#### [Texto mostrado]
┄┄┄┄┄┄┄┄┄┄┄┄┄┄┄┄┄┄┄┄

La literatura sagrada del judaísmo –cuyo corpus de escritos es conocido sencillamente como las Escrituras judías o Biblia hebrea– puede ser considerada una obra maestra de tradición nacional, producida por un pueblo pobre, hostilizado, semibárbaro, desgarrado por las rivalidades y barrido por la conquista. Las peripecias y penalidades de esta comunidad errante, en continuo movimiento, confieren al maravilloso compendio de escritos bíblicos el encanto inmortal del arte genuino y atraen universalmente el interés humano. Principalmente, el pueblo de Israel empleó sus escrituras para legitimar su posición en la historia; incluso todavía hoy se recurre a ellas para justificar los supuestos derechos históricos –y divinos– sobre el territorio que actualmente ocupa el estado de Israel. No deja de resultar curioso que un pueblo tantas veces sometido (por asirios, babilonios, egipcios, romanos...) recurriese a la escritura para proclamar que había sido bendecido entre todas las razas de la tierra por el mismo Yahvé. Junto a las escrituras sagradas del judaísmo, yo destacaría la obra de Flavio Josefo. Sin la Guerra judía y las «Antigüedades judías» de Josefo, especialmente los últimos siete libros de esta obra, ignoraríamos casi toda la vida del pueblo judío antes de su sometimiento definitivo por el Imperio romano y del ambiente en el que germinó la semilla del cristianismo. De hecho en las «Antigüedades judías» se halló la referencia más antigua a la figura de Cristo de la que tenemos noticia; una mención que se ha puesto en tela de juicio y que al menos parece haber sido manipulada por manos ansiosas de demostrar la existencia real del Jesús histórico.

┄┄┄┄┄┄┄┄┄┄┄┄┄┄┄┄┄┄┄┄

#### [Datos recopilados]
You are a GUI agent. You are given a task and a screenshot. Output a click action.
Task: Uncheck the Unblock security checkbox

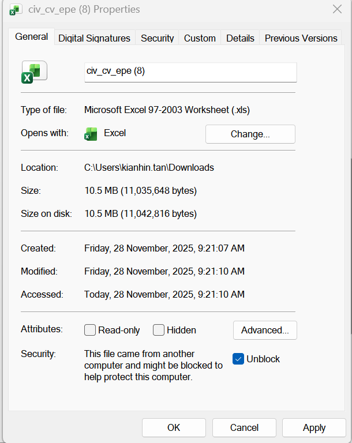(x=238, y=359)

┄┄┄┄┄┄┄┄┄┄┄┄┄┄┄┄┄┄┄┄

#### [Indicación A]
En el texto sobre la literatura sagrada del judaísmo, ¿en qué obra se halló la referencia más antigua a la figura de Cristo de la que se tiene noticia?
#### [Indicación B]
Prosigue el texto sobre la literatura sagrada del judaísmo a partir de su última oración.

#### [Resultado A]
En las «Antigüedades judías» de Flavio Josefo.

#### [Resultado B]
¿Qué diferencias fundamentales hubo entre las crónicas de Grecia y las de Roma?
Existe una continuidad evidente entre la obra de los autores griegos y los grandes cronistas de Roma. Fue Saint-John Perse quien dijo aquello de que «una misma ola desde Troya ondula su grupa hasta nosotros». Los propios romanos no tuvieron ningún reparo en admitir su deuda con Grecia, resumida en aquella expresión de Horacio «Graecia capta ferum victorem cepit». Pero existe una diferencia sustancial en el conjunto de la obra cultural (no solo cronística) griega y la romana: frente la relativa independencia de las polis griegas, Roma pronto adquirió una vocación imperial que condujo inexorablemente a la consolidación de una soberbia estructura de propaganda: la lengua, las costumbres, el derecho, el arte... todo se combinó con un eminente espíritu práctico en la construcción del gran Imperio. Y las crónicas también se orientaron a este fin. El ejemplo más claro es el de los comentarios de Julio César, posiblemente redactados por su «oficina de propaganda"» para preparar su asalto al poder unipersonal. Este propósito restó tal vez calidad artística a los relatos e imposibilitó que apareciesen textos tan bien construidos como los de Heródoto o Tucídides, pero también surgieron obras muy meritorias como las de Tito Livio o Cornelio Tácito.
El libro reserva un amplio apartado a los grandes cronistas de la Antigüedad. ¿Cuál o cuáles fueron a su juicio los más grandes cronistas de la historia?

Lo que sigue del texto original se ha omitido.